Economic uncertainty can impact non-essential spending such as travel as consumers turn cautious amid fears of recession from U.S. President Donald Trump’s fluctuating trade policies.

This has created a fresh headache for major U.S. airlines, which just two months ago were riding a wave of strong travel demand.

"The economic uncertainty in the market has pressured demand and impacted American’s first-quarter results and second-quarter outlook," American Airlines (NASDAQ: AAL ) CEO Robert Isom said.

The carrier joined peers Southwest Airlines (NYSE: LUV ) and Alaska Air (NYSE: ALK ) to withdraw their annual forecasts, following similar moves by Delta Air and Frontier earlier this month.

United Airlines recently gave two different forecasts and factored in an economic recession into one of them, saying it was impossible to predict the macroeconomic environment this year.

Isom joined other industry executives to urge the elimination of aerospace-related tariffs, stating, "aircraft already cost too much".

The airline, which is reeling with higher costs tied to expensive labor contracts, said it has no intention of absorbing tariff-related costs and does not expect its customers to bear them.

It forecast its second-quarter adjusted profit per share in the range of 50 cents to $1, compared with analysts’ expectations of 99 cents, according to data compiled by LSEG.
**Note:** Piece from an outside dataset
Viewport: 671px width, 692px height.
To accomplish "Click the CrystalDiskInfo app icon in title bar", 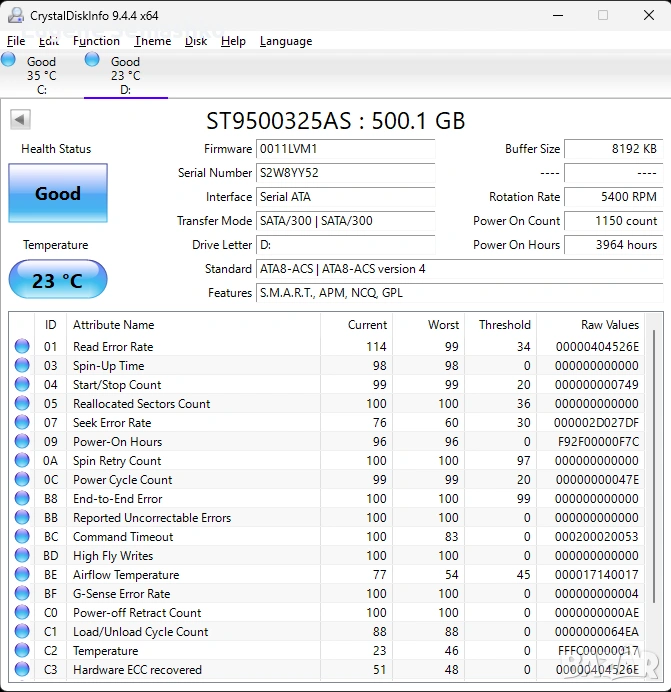I will (16, 15).
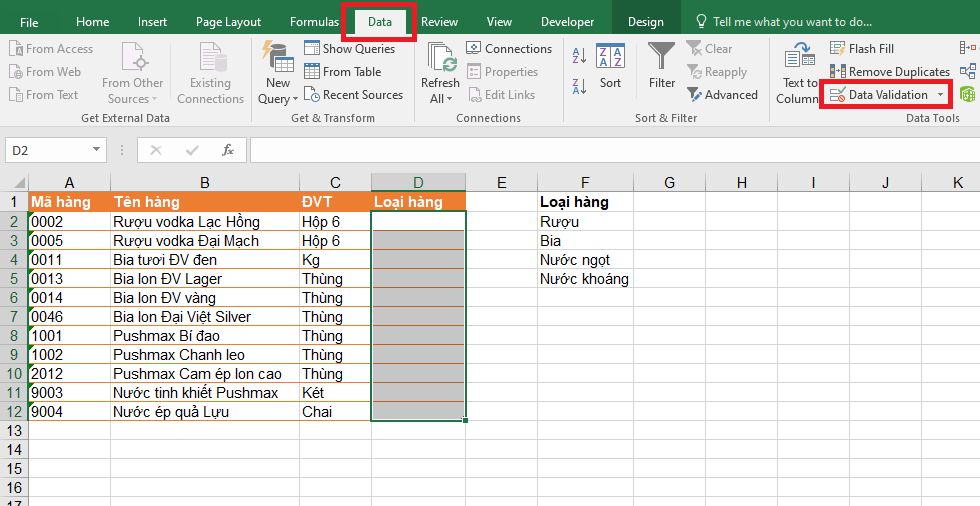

In the first quarter, it reported an adjusted loss of 59 cents per share, smaller than Wall Street’s expectations of 65 cents.

The smaller-than-expected loss offered some relief to the carrier’s shares, which have lost 46% of their value so far this year. They were up 1.6% in morning trade.

The airline reported a total operating revenue of $12.55 billion, down marginally from a year earlier.